Read her interview a year ago: https://www.steamboston.com/day-in-the-life-of-a-biomedical-engineering-student-kaitlyn-ponti/

It’s been almost a year since we featured you, Kaitlyn, any plans for your Senior year of college?

Senior year has come so much faster than I expected it to, but I am enthusiastic about what it has in store. I am excited not only to further my education with classes that specific to my major but also to complete my third co-op. This Fall, I will be working on a team of many types of engineers doing health research at Harvard Public Health. While there, I am looking forward to applying myself in ways that I have learned in class and in previous co-ops to further my learning and positive community contributions. 

What advice do you have for students heading to their Junior year of college?

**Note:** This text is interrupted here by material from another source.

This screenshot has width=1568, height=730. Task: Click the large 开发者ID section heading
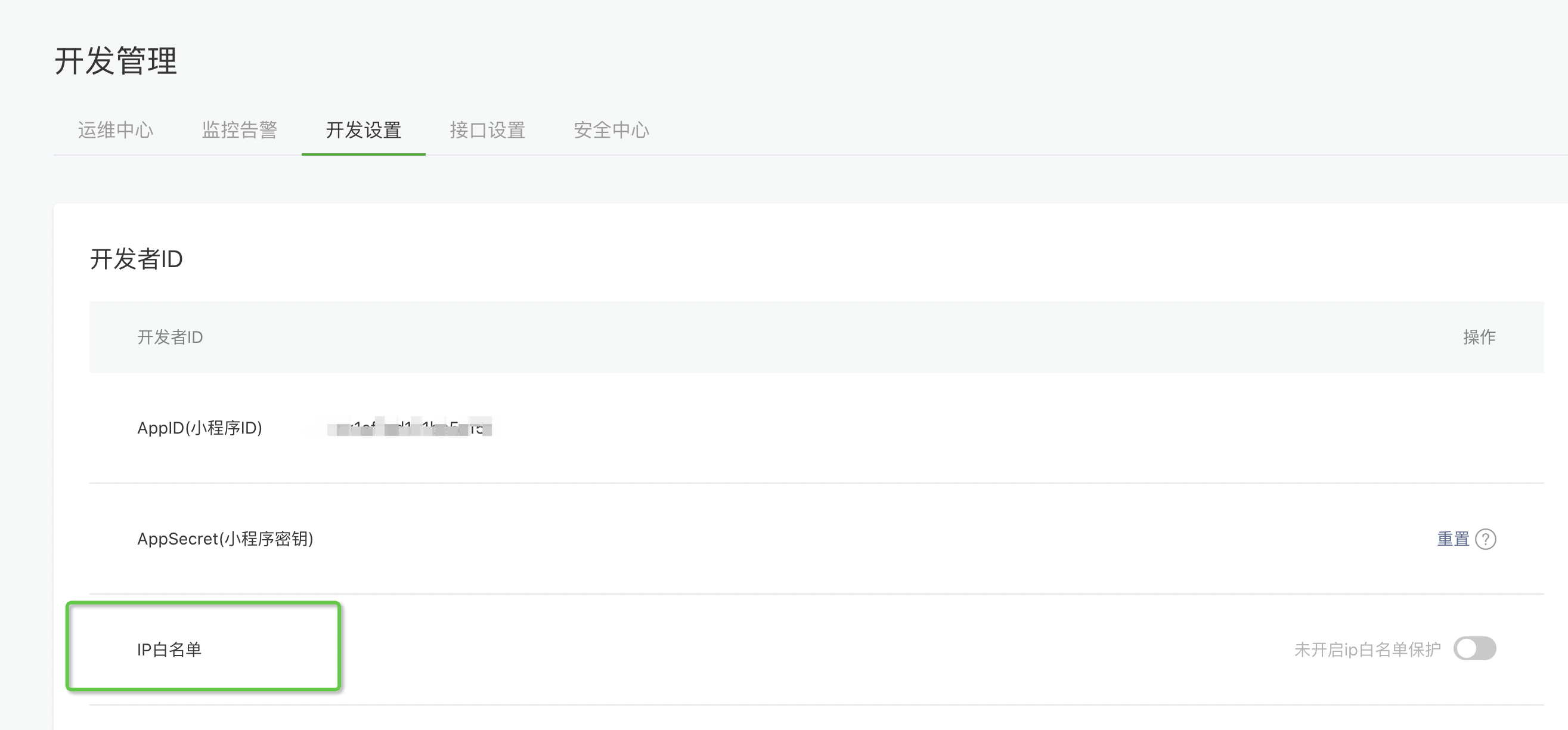point(137,259)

Dear students heading into your Junior year of college, congratulations, you have made it so far! It may have been challenging to reach this point, so don’t forget to reflect and give yourself credit. Time seems to pass by quickly once co-ops and classes begin, so I recommend taking it all in and trying to learn as much as you can. There are so many clubs, resources, and people to connect with while on campus, so take advantage of this. Don’t forget to thank those who have helped you along the way, ask many questions, and keep a positive attitude!

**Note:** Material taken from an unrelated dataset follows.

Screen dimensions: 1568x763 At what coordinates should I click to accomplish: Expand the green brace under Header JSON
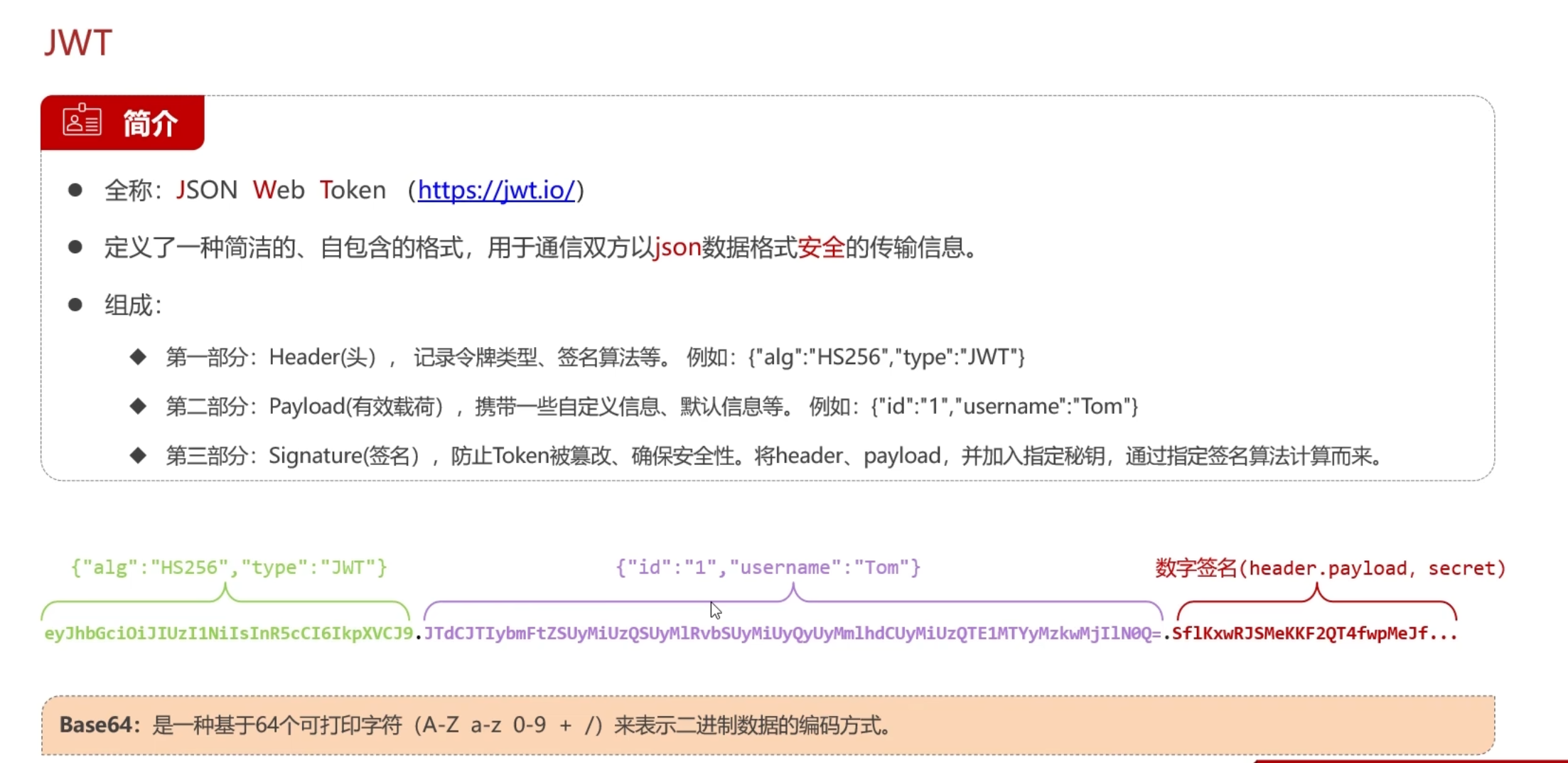coord(226,601)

Has your future outlook changed from the last time we spoke?

Yes, I would argue that my future outlook changes quite frequently. I set many specific goals for myself. With each course I take and each co-op I complete, I learn more about myself and what I want to do in the future.

Any words of wisdom for the STEAM Boston community?

STEAM-related majors and topics are so interesting and relevant, especially in today’s society. It is crucial to remind ourselves that even though we do a lot of things that are challenging, we should not stop moving forward. At times, we must complete calculus problems that take up seven pages of paper, or we must repeat a lab in Biology three times for the sake of research. There are many ways in which STEAM topics cause frustration, but they are bringing all of us steps closer to contributing information for the benefit of future generations. The work we do is essential, and it will make a change in the world one day if we all support each other and view it through a positive lens.